Morro Agudo de Goiás is a municipality in northeastern Goiás state, Brazil.

==Location==
Monte Agudo de Goiás is located in the north-eastern region of the state near the source of the Rio Tesouras, which flows north into the Araguaia River.
- Distance to Goiânia: 212 km.
- Distance to Itapuranga: 35 km.
- Highway connections: GO-070 from Goiânia to Itaberaí, GO-156 north to Itapuranga, passing through Diolândia.
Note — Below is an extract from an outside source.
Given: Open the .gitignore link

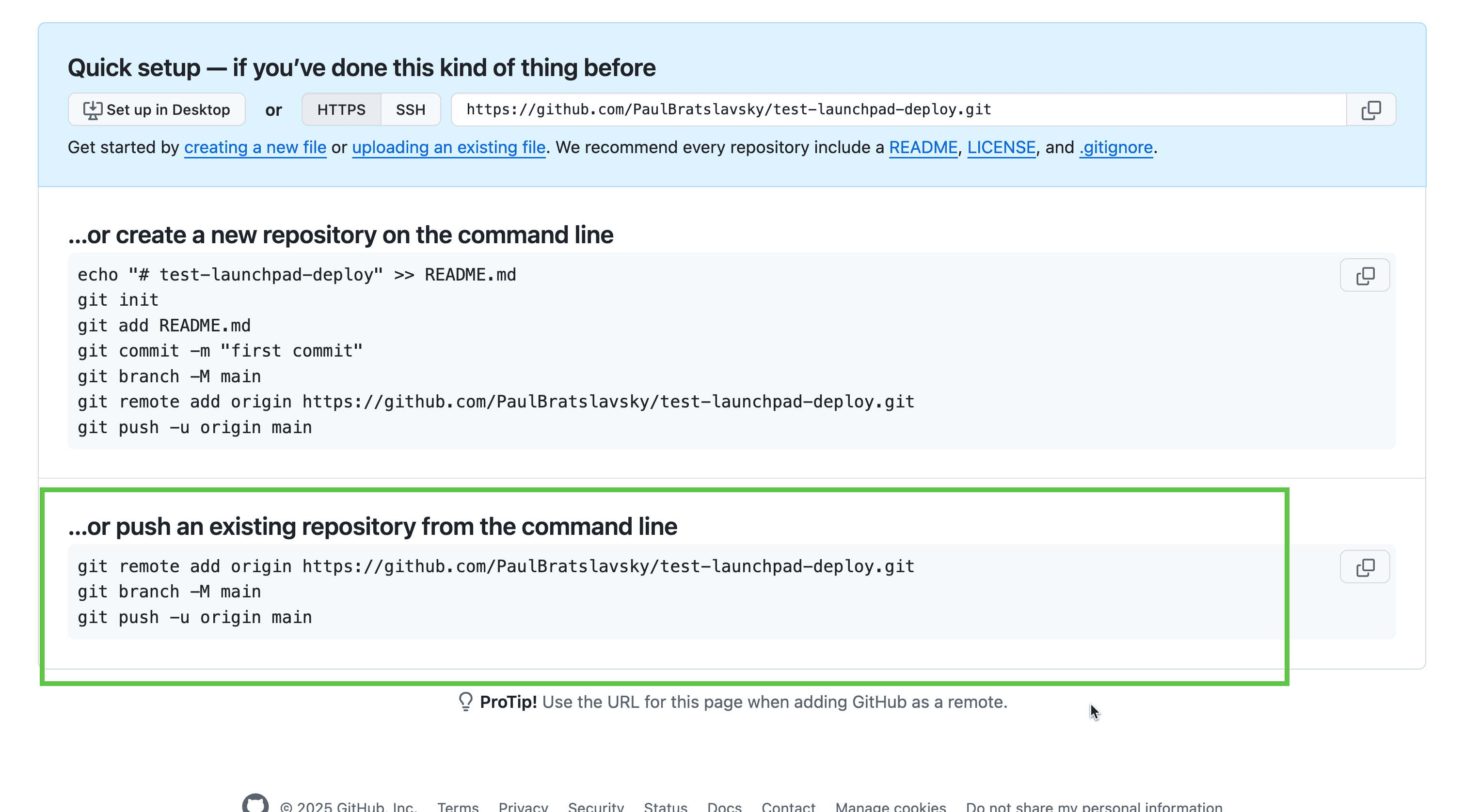Looking at the screenshot, I should coord(1116,148).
See Seplan

Neighboring municipalities: Rubiataba, Araguapaz, São Patrício, Itapuranga, and Faina

==Political and Demographic Information==
In January 2005 the Mayor was Moisés Simião de Carvalho and the Vice-mayor was Sebastião Tavares de Oliveira. The city council had 9 members and there were 2,172 eligible voters in 2007.

In 2007 the population density was 8.28 inhabitants/km^{2}. The population has decreased since 1991, when it was 2,526. The geometric rate of increase between 1996 and 2007 was -0.09.%. In 2007 most of the population was urban with 1,567 living in the urban area and 772 living in the rural area.

==Economic Information==
The economy was based on agriculture, cattle-raising, services, modest transformation industries and public administration. In 2007 there were 3 industrial units and 17 retail units. There were no banking institutions. The number of motor vehicles was modest: 144 automobiles, 9 trucks, 31 pickup trucks, and 234 motorcycles.

Due to the small area of the municipality the cattle herd was small: 32,000, of which 5,100 were milk cows. Raising of poultry and swine was modest. The main agricultural products were rice, bananas, sugarcane, beans, manioc, and corn. None of these exceeded 500 hectares in planted area. In 2006 there were 335 farms with a total area of 31,914 hectares, of which 500 hectares were cropland and 28,328 hectares were pasture.

==Health and education==
In 2007 there was 1 hospital with 17 beds and 2 walk-in clinics. The infant mortality rate was 31.12 in every 1,000 live births in 2000, lower than the national rate of 35.0 in the same year.

In 2006 the school system had 5 schools, 18 classrooms, 37 teachers, and 695 students. One of the schools was middle and secondary level. There were no institutions of higher learning. The adult literacy rate was 85.7% in 2000, below the national average of 86.4% in the same year.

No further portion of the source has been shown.